-------- Extract --------

How should you invest - Goals and Risk profiles

Prasanth Menon

11 May 2017

New Page 1

Investing is a complex process. You need to define your goals before you invest.

From the above cycle, we can deduce that any investing decision fundamentally revolves around how aligned the investment goals are with your goals and how risky it is. Let’s further explore the effects of these two fundamentals on your investment decisions.

Goals

As explained earlier, it’s a thumb rule that you set your goals before you plan your investment. This is because you need to understand your requirement: What are you investing for? You could be investing for to pay the amount for the down payment of your house or your car. You could also be investing for your retirement or for your child’s marriage or education.

Based on your goal, you may set a timeline for your investments. If it’s a short-term investment like arranging for a down payment, you would want to invest in short-term debt instruments. For a long-term investment like retirement or your child’s education or marriage, you would want to invest in equities as they have the potential to earn in the long run. The next factor determining your investment is your tolerance for risks. If you are in your youth, you can afford to take more risks. If you are married and have a family, you would want to play it safe. If you are nearing your retirement, you would want your investment to be risk-free and stable.

Risks

We have heard so many times that "Investments are subject to market risks; please read the offer documents carefully before investing". What are those risks and how do they affect your investments?

-------- Material --------

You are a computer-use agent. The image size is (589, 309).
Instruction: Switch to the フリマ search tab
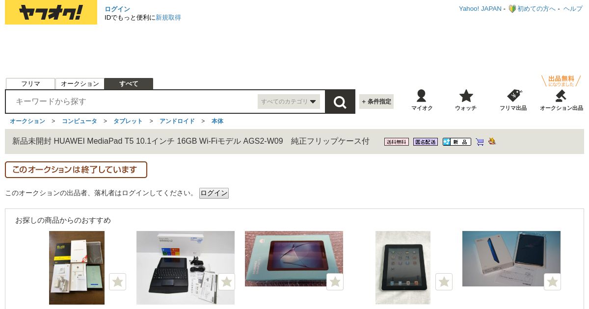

--------

• Task list
**A)** From the investing article, copy the passage that begins with the words containing "From the above" and ends with "marriage or education.".
**B)** Answer these questions using the investing article:
(i) What two fundamentals does any investing decision revolve around?
(ii) What should you invest in for a short-term goal like arranging a down payment?
(iii) If you are nearing retirement, what kind of investment would you want?

• Answers in order
**A)**
From the above cycle, we can deduce that any investing decision fundamentally revolves around how aligned the investment goals are with your goals and how risky it is. Let’s further explore the effects of these two fundamentals on your investment decisions.

Goals

As explained earlier, it’s a thumb rule that you set your goals before you plan your investment. This is because you need to understand your requirement: What are you investing for? You could be investing for to pay the amount for the down payment of your house or your car. You could also be investing for your retirement or for your child’s marriage or education.

**B)**
(i) How aligned the investment goals are with your goals, and how risky the investment is.
(ii) Short-term debt instruments.
(iii) An investment that is risk-free and stable.